*** Listed records Section Begins ***
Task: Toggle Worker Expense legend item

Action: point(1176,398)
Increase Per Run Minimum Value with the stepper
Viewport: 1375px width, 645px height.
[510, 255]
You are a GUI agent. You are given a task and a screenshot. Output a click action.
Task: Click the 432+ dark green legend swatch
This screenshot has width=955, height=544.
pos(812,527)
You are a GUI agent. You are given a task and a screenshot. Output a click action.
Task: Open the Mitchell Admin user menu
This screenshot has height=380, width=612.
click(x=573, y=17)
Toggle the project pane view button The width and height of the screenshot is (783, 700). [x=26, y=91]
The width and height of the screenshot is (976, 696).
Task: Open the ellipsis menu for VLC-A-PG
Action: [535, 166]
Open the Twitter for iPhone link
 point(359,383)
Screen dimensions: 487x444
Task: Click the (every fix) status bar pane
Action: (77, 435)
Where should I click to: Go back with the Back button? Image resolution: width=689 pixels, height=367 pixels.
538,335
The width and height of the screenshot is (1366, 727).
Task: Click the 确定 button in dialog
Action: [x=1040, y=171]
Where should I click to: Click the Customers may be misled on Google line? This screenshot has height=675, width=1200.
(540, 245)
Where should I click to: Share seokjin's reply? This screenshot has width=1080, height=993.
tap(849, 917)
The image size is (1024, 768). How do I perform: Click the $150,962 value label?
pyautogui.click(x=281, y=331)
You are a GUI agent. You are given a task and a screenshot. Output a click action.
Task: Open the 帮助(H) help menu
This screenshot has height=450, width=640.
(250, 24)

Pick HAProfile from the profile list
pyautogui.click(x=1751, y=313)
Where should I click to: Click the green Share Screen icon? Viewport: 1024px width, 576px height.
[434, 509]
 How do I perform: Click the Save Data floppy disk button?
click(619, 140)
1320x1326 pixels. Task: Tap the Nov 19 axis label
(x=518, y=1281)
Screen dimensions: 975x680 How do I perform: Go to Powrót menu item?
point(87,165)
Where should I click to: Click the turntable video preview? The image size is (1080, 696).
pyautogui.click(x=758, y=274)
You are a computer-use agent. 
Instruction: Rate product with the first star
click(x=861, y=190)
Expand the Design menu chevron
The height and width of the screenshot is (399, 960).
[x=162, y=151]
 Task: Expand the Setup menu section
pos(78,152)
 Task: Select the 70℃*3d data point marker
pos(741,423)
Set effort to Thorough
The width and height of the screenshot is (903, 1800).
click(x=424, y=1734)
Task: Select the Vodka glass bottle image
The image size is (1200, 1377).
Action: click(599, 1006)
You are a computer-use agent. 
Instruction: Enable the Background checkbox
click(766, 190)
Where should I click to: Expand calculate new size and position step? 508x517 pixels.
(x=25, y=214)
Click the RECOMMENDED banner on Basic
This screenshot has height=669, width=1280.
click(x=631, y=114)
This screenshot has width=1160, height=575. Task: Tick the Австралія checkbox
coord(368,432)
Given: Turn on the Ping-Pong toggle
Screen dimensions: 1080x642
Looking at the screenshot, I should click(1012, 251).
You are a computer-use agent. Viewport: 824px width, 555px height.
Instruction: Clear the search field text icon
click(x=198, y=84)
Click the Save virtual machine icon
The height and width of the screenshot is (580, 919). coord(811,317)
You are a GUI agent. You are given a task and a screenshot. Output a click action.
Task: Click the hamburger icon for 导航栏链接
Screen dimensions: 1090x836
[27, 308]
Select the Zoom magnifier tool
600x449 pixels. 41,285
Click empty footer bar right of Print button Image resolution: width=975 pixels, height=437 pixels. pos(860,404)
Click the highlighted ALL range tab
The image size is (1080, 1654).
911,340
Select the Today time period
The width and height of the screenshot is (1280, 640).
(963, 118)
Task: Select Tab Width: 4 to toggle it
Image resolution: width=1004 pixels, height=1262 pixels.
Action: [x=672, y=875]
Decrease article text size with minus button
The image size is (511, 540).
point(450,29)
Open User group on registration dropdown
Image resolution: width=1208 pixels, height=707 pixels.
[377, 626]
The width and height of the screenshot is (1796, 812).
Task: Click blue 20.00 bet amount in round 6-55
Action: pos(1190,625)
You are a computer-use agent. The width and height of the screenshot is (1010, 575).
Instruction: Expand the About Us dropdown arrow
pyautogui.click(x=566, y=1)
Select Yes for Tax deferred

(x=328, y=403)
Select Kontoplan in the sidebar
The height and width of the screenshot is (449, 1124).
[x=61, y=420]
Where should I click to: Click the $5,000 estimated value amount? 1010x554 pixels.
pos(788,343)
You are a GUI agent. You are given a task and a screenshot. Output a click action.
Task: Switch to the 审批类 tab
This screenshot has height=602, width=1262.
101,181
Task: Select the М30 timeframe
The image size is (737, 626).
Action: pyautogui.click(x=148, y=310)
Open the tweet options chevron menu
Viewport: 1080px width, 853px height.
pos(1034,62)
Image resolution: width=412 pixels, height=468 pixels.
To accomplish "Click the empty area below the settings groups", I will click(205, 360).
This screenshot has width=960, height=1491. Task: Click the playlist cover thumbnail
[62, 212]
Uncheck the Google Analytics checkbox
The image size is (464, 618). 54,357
*** Listed records Section Ends ***
Exact copies of every record are required.

Task: Toggle Worker Expense legend item

Action: point(1176,398)
Increase Per Run Minimum Value with the stepper
Viewport: 1375px width, 645px height.
[510, 255]
You are a GUI agent. You are given a task and a screenshot. Output a click action.
Task: Click the 432+ dark green legend swatch
This screenshot has width=955, height=544.
pos(812,527)
You are a GUI agent. You are given a task and a screenshot. Output a click action.
Task: Open the Mitchell Admin user menu
This screenshot has height=380, width=612.
click(x=573, y=17)
Toggle the project pane view button The width and height of the screenshot is (783, 700). [x=26, y=91]
The width and height of the screenshot is (976, 696).
Task: Open the ellipsis menu for VLC-A-PG
Action: [535, 166]
Open the Twitter for iPhone link
 point(359,383)
Screen dimensions: 487x444
Task: Click the (every fix) status bar pane
Action: (77, 435)
Where should I click to: Go back with the Back button? Image resolution: width=689 pixels, height=367 pixels.
538,335
The width and height of the screenshot is (1366, 727).
Task: Click the 确定 button in dialog
Action: [x=1040, y=171]
Where should I click to: Click the Customers may be misled on Google line? This screenshot has height=675, width=1200.
(540, 245)
Where should I click to: Share seokjin's reply? This screenshot has width=1080, height=993.
tap(849, 917)
The image size is (1024, 768). How do I perform: Click the $150,962 value label?
pyautogui.click(x=281, y=331)
You are a GUI agent. You are given a task and a screenshot. Output a click action.
Task: Open the 帮助(H) help menu
This screenshot has height=450, width=640.
(250, 24)

Pick HAProfile from the profile list
pyautogui.click(x=1751, y=313)
Where should I click to: Click the green Share Screen icon? Viewport: 1024px width, 576px height.
[434, 509]
 How do I perform: Click the Save Data floppy disk button?
click(619, 140)
1320x1326 pixels. Task: Tap the Nov 19 axis label
(x=518, y=1281)
Screen dimensions: 975x680 How do I perform: Go to Powrót menu item?
point(87,165)
Where should I click to: Click the turntable video preview? The image size is (1080, 696).
pyautogui.click(x=758, y=274)
You are a computer-use agent. 
Instruction: Rate product with the first star
click(x=861, y=190)
Expand the Design menu chevron
The height and width of the screenshot is (399, 960).
[x=162, y=151]
 Task: Expand the Setup menu section
pos(78,152)
 Task: Select the 70℃*3d data point marker
pos(741,423)
Set effort to Thorough
The width and height of the screenshot is (903, 1800).
click(x=424, y=1734)
Task: Select the Vodka glass bottle image
The image size is (1200, 1377).
Action: click(599, 1006)
You are a computer-use agent. 
Instruction: Enable the Background checkbox
click(766, 190)
Where should I click to: Expand calculate new size and position step? 508x517 pixels.
(x=25, y=214)
Click the RECOMMENDED banner on Basic
This screenshot has height=669, width=1280.
click(x=631, y=114)
This screenshot has width=1160, height=575. Task: Tick the Австралія checkbox
coord(368,432)
Given: Turn on the Ping-Pong toggle
Screen dimensions: 1080x642
Looking at the screenshot, I should click(1012, 251).
You are a computer-use agent. Viewport: 824px width, 555px height.
Instruction: Clear the search field text icon
click(x=198, y=84)
Click the Save virtual machine icon
The height and width of the screenshot is (580, 919). coord(811,317)
You are a GUI agent. You are given a task and a screenshot. Output a click action.
Task: Click the hamburger icon for 导航栏链接
Screen dimensions: 1090x836
[27, 308]
Select the Zoom magnifier tool
600x449 pixels. 41,285
Click empty footer bar right of Print button Image resolution: width=975 pixels, height=437 pixels. pos(860,404)
Click the highlighted ALL range tab
The image size is (1080, 1654).
911,340
Select the Today time period
The width and height of the screenshot is (1280, 640).
(963, 118)
Task: Select Tab Width: 4 to toggle it
Image resolution: width=1004 pixels, height=1262 pixels.
Action: [x=672, y=875]
Decrease article text size with minus button
The image size is (511, 540).
point(450,29)
Open User group on registration dropdown
Image resolution: width=1208 pixels, height=707 pixels.
[377, 626]
The width and height of the screenshot is (1796, 812).
Task: Click blue 20.00 bet amount in round 6-55
Action: pos(1190,625)
You are a computer-use agent. The width and height of the screenshot is (1010, 575).
Instruction: Expand the About Us dropdown arrow
pyautogui.click(x=566, y=1)
Select Yes for Tax deferred

(x=328, y=403)
Select Kontoplan in the sidebar
The height and width of the screenshot is (449, 1124).
[x=61, y=420]
Where should I click to: Click the $5,000 estimated value amount? 1010x554 pixels.
pos(788,343)
You are a GUI agent. You are given a task and a screenshot. Output a click action.
Task: Switch to the 审批类 tab
This screenshot has height=602, width=1262.
101,181
Task: Select the М30 timeframe
The image size is (737, 626).
Action: pyautogui.click(x=148, y=310)
Open the tweet options chevron menu
Viewport: 1080px width, 853px height.
pos(1034,62)
Image resolution: width=412 pixels, height=468 pixels.
To accomplish "Click the empty area below the settings groups", I will click(205, 360).
This screenshot has width=960, height=1491. Task: Click the playlist cover thumbnail
[62, 212]
Uncheck the Google Analytics checkbox
The image size is (464, 618). 54,357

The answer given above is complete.